В 19.0 °Cан Саныч выгнал из апартаментов лизоблюдов и бесполезную охрану, капризно заявив, что жаждет видеть Максимова.
Сыщик вошел в полумрак, исполненный живейшего участия в судьбе человека. Ухватов лежал на кровати, обложенный подушками, и с укором смотрел на сыщика.
– Что ж вы так лажанулись, Константин Андреевич? – произнес он слабым голосом.
Максимов устыдился – в голосе старика не было ни угрозы, ни превосходства.
– Да ладно, не отвечайте, – улыбнулся Ухватов. – Я шучу. Придвигайте кресло, присаживайтесь. Выпить хотите?
– Хочу, – откровенно признался Максимов.
– Так налейте – коньяк в баре. И про меня, старика, не забудьте – несколько капель в теперешнем состоянии в гроб не загонят…
По мере неторопливой беседы выяснилось следующее. Без десяти минут четыре Сан Санычу приспичило поесть, и он отправил секретаря в столовую. Марголин с готовностью удалился.

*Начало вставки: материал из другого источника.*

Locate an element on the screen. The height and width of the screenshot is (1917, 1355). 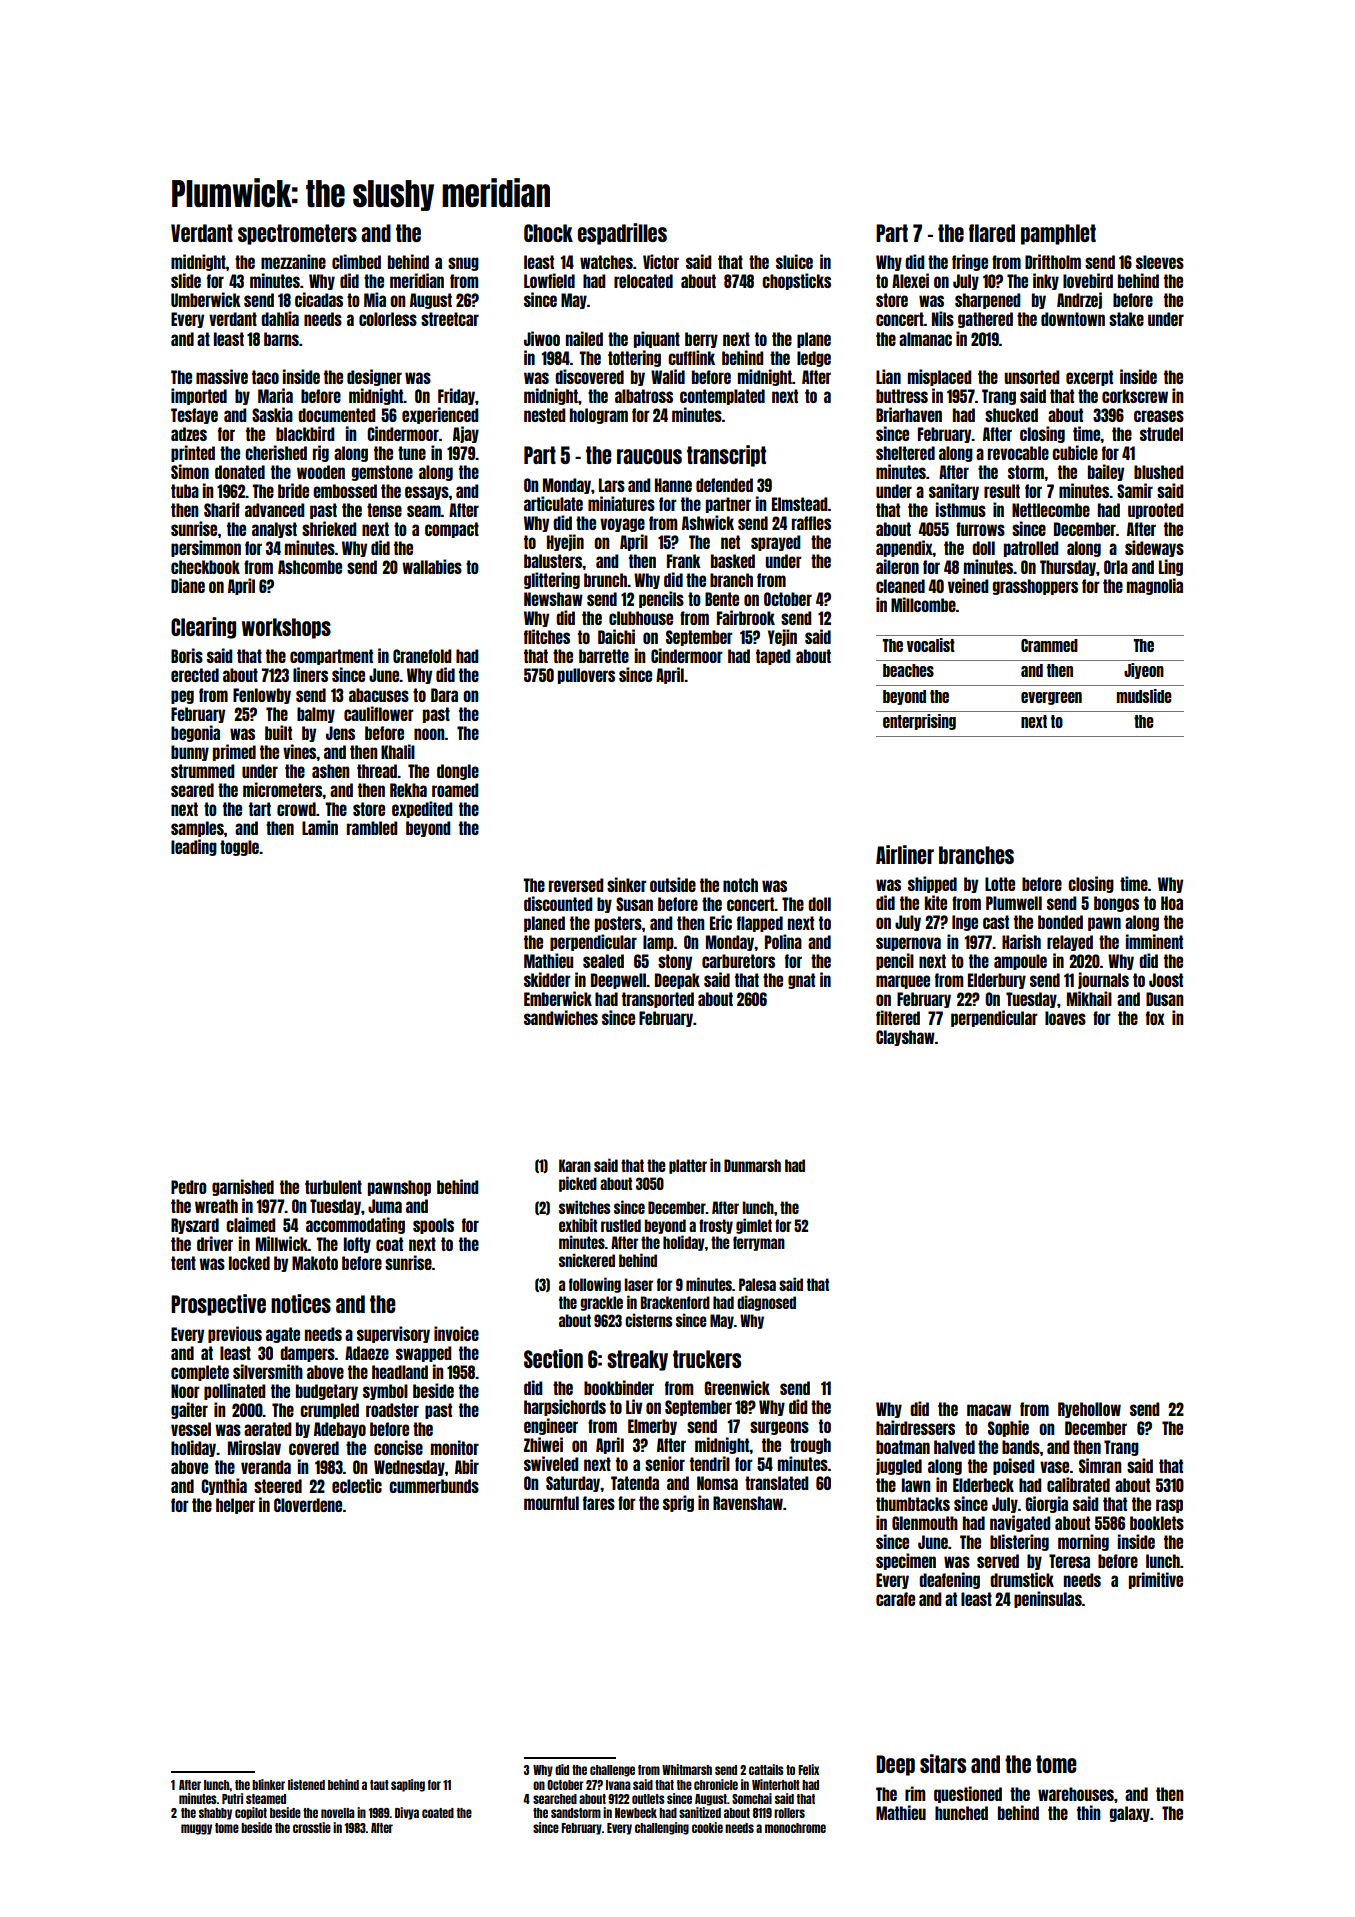
muggy is located at coordinates (196, 1829).
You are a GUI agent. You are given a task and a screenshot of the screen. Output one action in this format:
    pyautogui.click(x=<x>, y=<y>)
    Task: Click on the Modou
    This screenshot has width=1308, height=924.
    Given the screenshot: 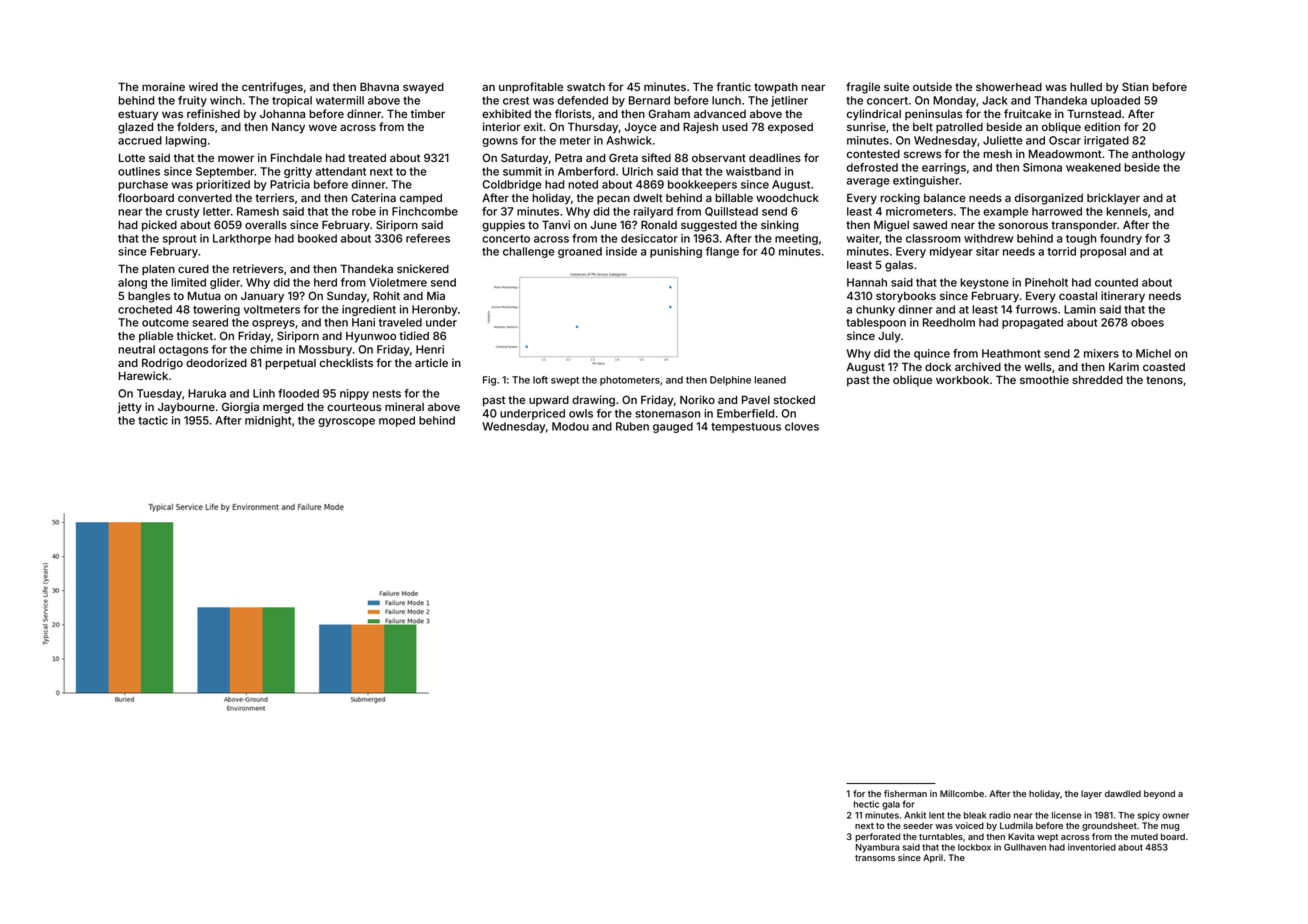 What is the action you would take?
    pyautogui.click(x=570, y=426)
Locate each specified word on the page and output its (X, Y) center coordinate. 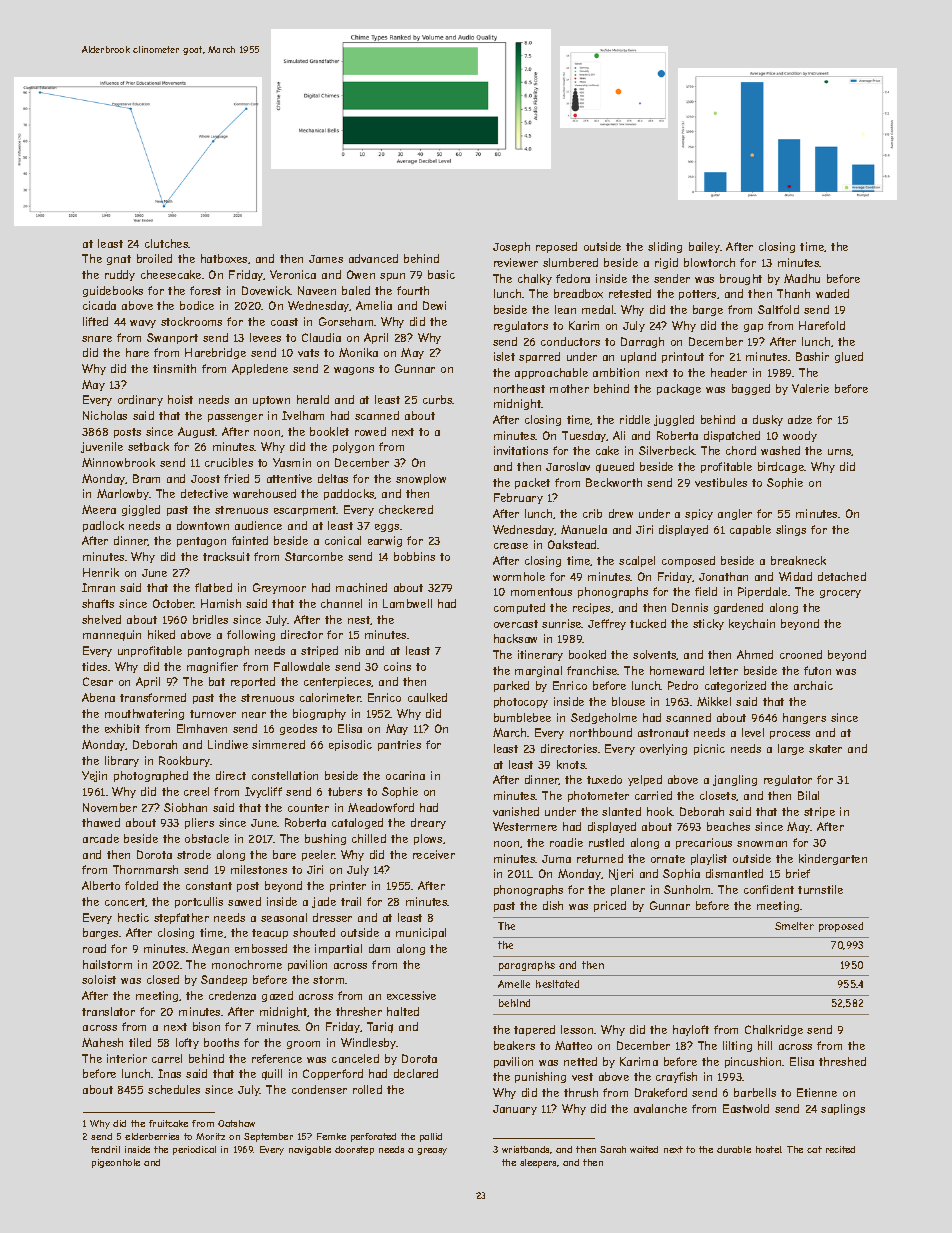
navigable (310, 1150)
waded (832, 293)
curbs (438, 399)
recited (840, 1149)
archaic (813, 685)
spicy (699, 514)
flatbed (213, 587)
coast (284, 322)
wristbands (526, 1150)
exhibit (122, 728)
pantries (399, 745)
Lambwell (407, 603)
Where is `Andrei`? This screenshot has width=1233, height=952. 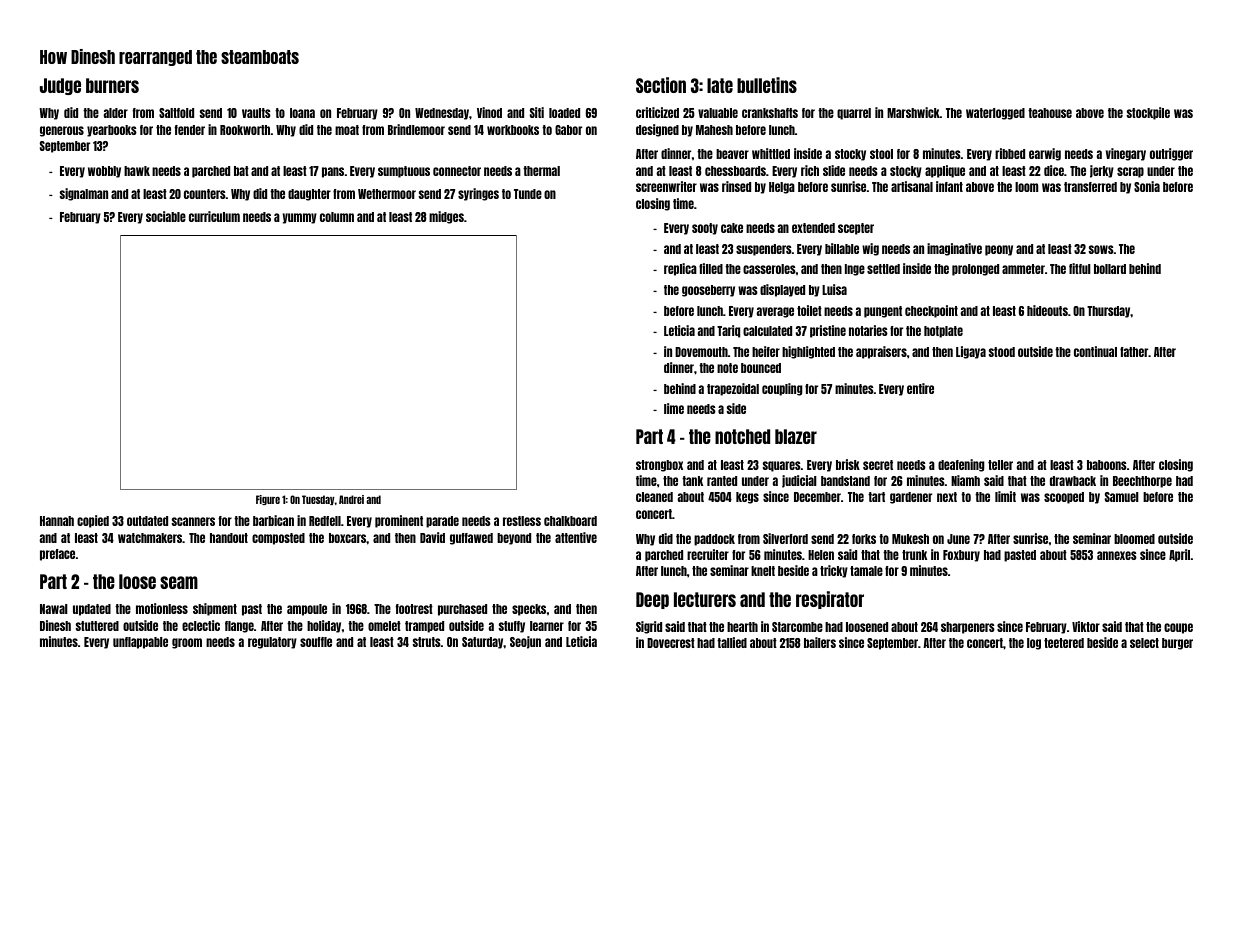 Andrei is located at coordinates (351, 499).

И тут Сан Саныч внезапно почувствовал себя неважно – дышать как-то тяжело стало. Кондиционер в помещении, разумеется, имелся, но работал еле-еле – этот «чертов Дмитрий», постоянно опасающийся застудить шефа, установил режим минимальной вентиляции. А сам Ухватов в технике не Копенгаген. Минут пять он подождал, но референт не возвращался – заплутал где-то. Тогда со скрипом выбрался из кресла и выглянул в коридор. Здесь было не в пример прохладнее. И воздух свежий циркулировал.
Сан Саныч сделал несколько шагов, вышел на галерею северной лестницы – здесь было совсем хорошо. Пару раз он успел глубоко вдохнуть. Почувствовал себя нормальным человеком. И в этот миг услышал шорох за спиной. Слух у старика не музыкальный, но довольно тонкий. Оглянуться Ухватову не позволили – резко толкнули в спину.
Пол ушел из-под ног, хрупкое ограждение затрещало – он пробил его грудью и вывалился наружу. Благо вытянул руки и схватился за перила находящегося рядом пролета. Повиснуть не удалось, руки сорвались, полетел дальше. Зацепился за балясины, опять сорвался. В итоге рухнул на ступени и, теряя сознание, покатился вниз. Но торможение за перила, безусловно, смягчило падение – благодаря чему он избежал переломов и, что замечательно, смерти. Погружаясь в бесчувствие, Сан Саныч отчетливо слышал, как по лестнице кто-то бежит. Но кто? Полный туман. Только факт.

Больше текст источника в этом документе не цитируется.